After the second workshop, they were really interested. Each of the sessions lasted for three to four hours because they didn’t care how long it took us, but they all wanted to share. They also wrote in their notebooks what they wanted to say, so they wouldn’t forget it until their turn came to talk. They all had so many things to share. There was a boy who had fled Cuba because of the persecution of his family, and was so angry when his friend, said communism was the answer for our problems. Two other boys said all the problems came from the Jews, and that all of them should be killed. They were asked if they knew any Jews or if they had received any harm from them, they said “No”... There was a big discussion about how to be open to our differences instead of wanting to erase those who are not like us. Many things came to light. One question raised was: “Which is the place with least peace around me?” To our amazement they concluded that the most harmful place was their own homes! They preferred to be in the streets than at home, they cared little for their families. With the workshop they understood how important it is to be honest with one-self.

At the end of the third workshop it was summer vacations, so we parted with the strong desire to continue the following term. When school started again we were told we had not been assigned a time to continue with the workshop, and I lost track of the boys.

At the end of the year one of the boys went to see Father Francisco to tell him what had happened after the last workshop and all the changes there had been in each of them and in the class spirit. He said: “Since we were in the 2nd grade there were three groups with their own leaders, who hated each other. We became enemies, we had our own territory and outside school, our groups vandalized the city. Our parents and our teachers didn’t know anything about this.

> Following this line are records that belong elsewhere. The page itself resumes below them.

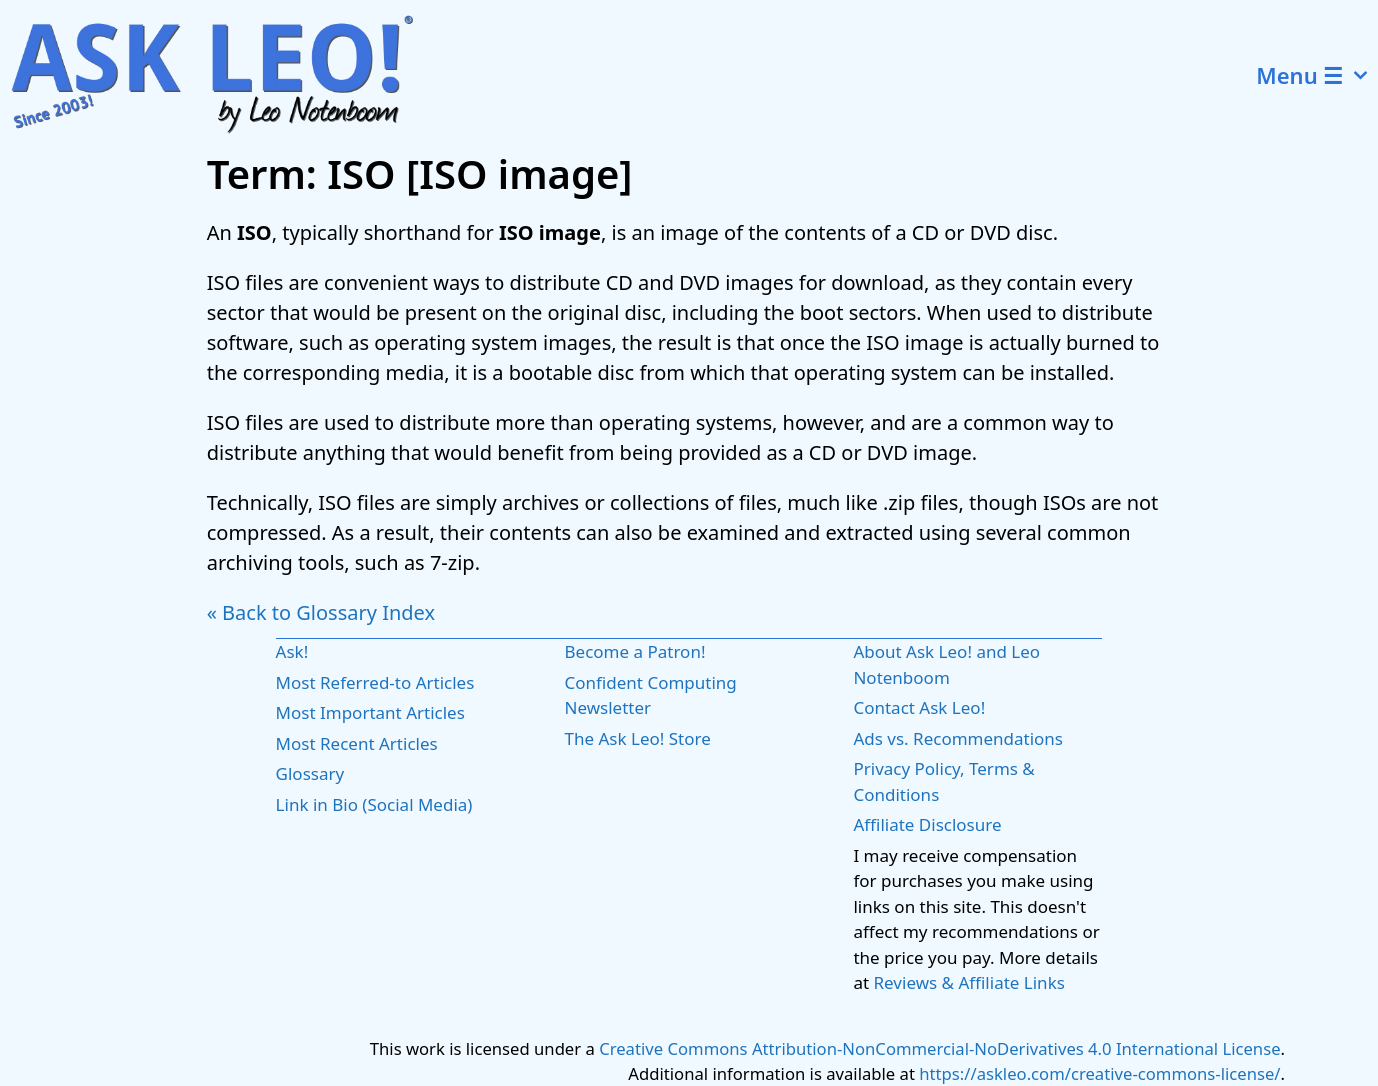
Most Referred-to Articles (375, 682)
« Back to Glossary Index (321, 612)
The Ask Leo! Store (638, 738)
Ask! (292, 651)
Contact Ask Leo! (919, 707)
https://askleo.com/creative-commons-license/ (1099, 1073)
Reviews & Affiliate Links (969, 982)
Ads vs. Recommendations (958, 738)
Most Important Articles (370, 712)
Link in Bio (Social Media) (374, 804)
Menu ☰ (1317, 75)
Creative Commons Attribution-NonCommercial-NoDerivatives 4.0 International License (939, 1048)
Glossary (310, 773)
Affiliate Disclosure (927, 824)
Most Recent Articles (357, 743)
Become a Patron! (635, 651)
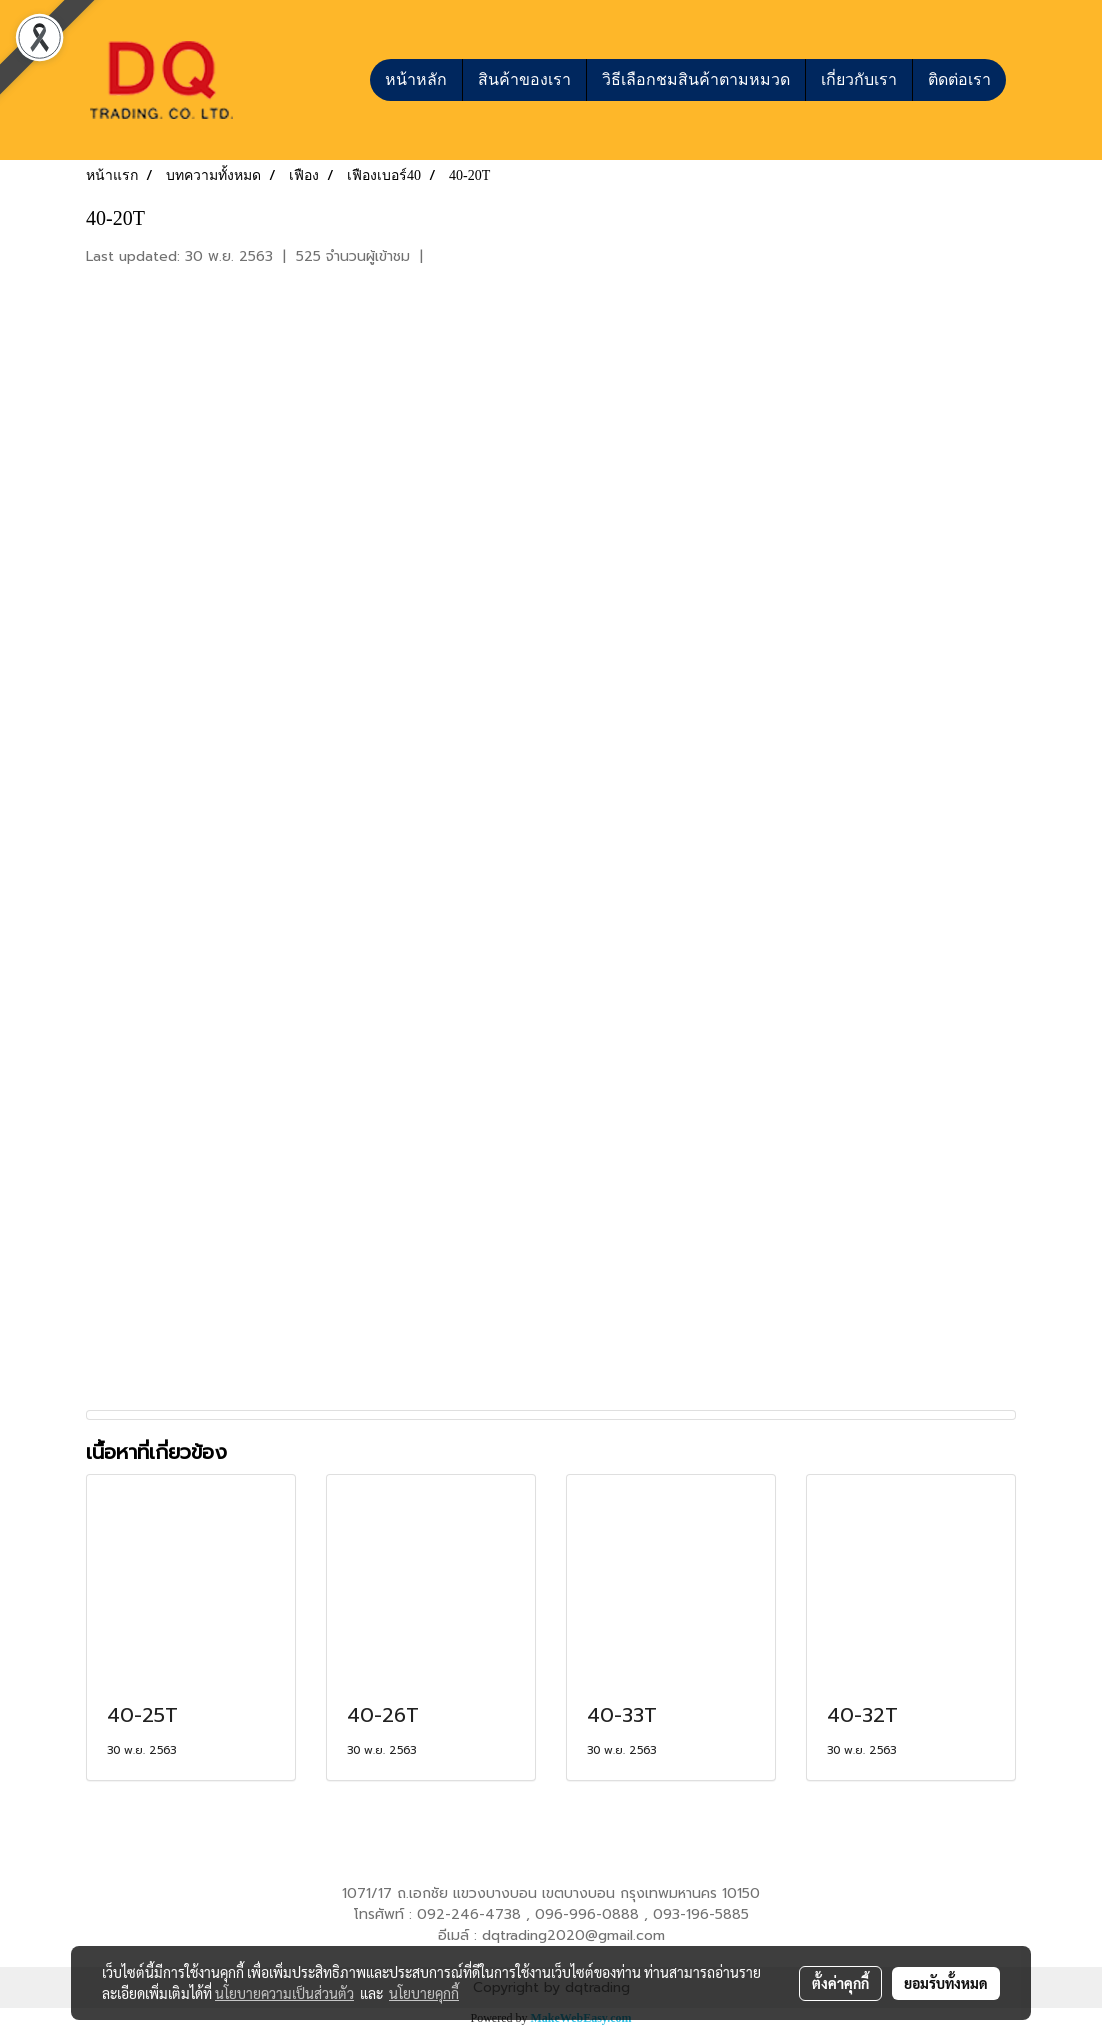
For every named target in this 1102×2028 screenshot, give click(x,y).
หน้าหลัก (416, 79)
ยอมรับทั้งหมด (946, 1983)
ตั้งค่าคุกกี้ (840, 1983)
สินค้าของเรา (524, 79)
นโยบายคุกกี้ (424, 1993)
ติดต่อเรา (959, 79)
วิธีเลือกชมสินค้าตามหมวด (696, 79)
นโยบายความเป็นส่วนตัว (284, 1993)
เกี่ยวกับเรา (859, 79)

Then what happened was that the first who started changing were our leaders, and all because of the experience of the Peace Circle. They wanted their own group to change without knowing the other groups were working to change. This brought a big desire to make peace between all of us. When classes were over and we had our feast to say farewell to the Senior Class, we were also celebrating that for the first time in the history of our group, we were all united."